We must also speak on the third space, or a place where people would meet to socialize and enjoy themselves in a low-cost way. These spaces have evaporated from society, leaving only empty malls, arcades, and other places where people once met to have fun. The third space is now but only a pipe dream, with cheap, no, expensive ghosts to take their place. We see events billed for the community that cost hundreds, if not thousands in rare cases, of dollars to attend. Take the humble block party, for example. They have all but disappeared from the American cultural giest, replaced by almost nothing, besides perhaps the useless and counter-productive attempts at fusing activism with fun, such as the numerous protests we’ve seen against the current Trump Regime.

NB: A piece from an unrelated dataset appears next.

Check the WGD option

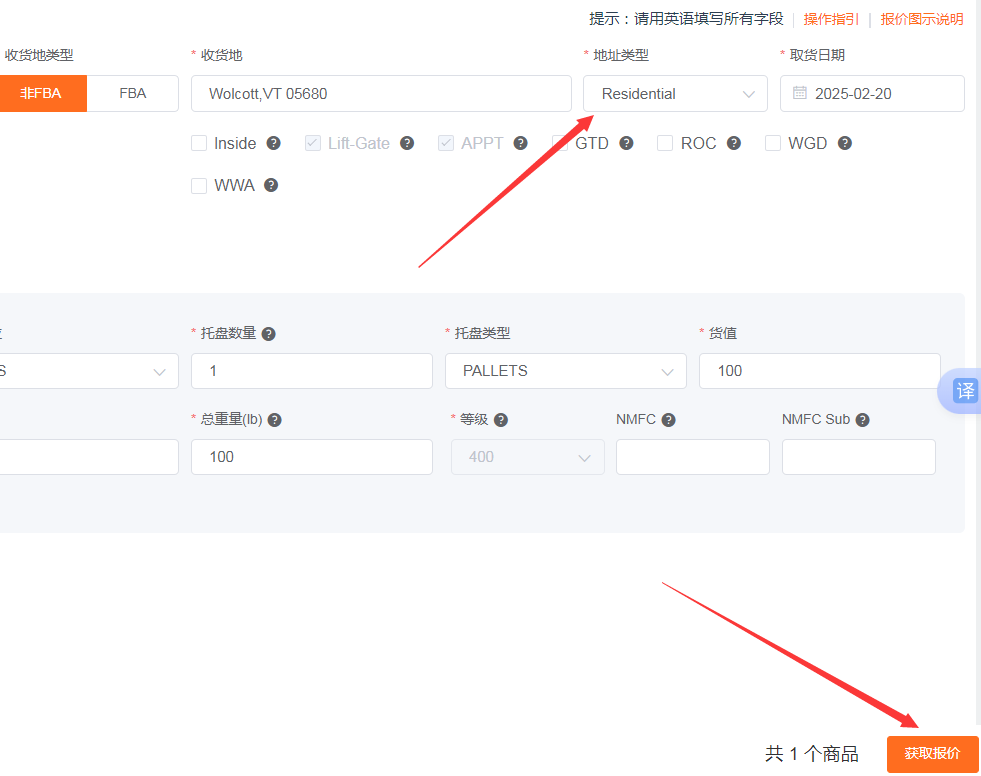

In the end, we will prevail, and fun will once again be in the hands of the people. It would be all for naught if Communism was without the circuses and festivals we as humans are accustomed to. Every distraction and diversion present in the human past will be available under a worker’s regime, and we welcome it with open arms. It would be a useless endeavor if Communism was to be boring, or worse, filled solely with work. It might be the call of many of Capitalism’s supporters that Socialism has been nothing but a bore, but we fight against this. We will bring the joy of the world back to it, one festival and fair at a time.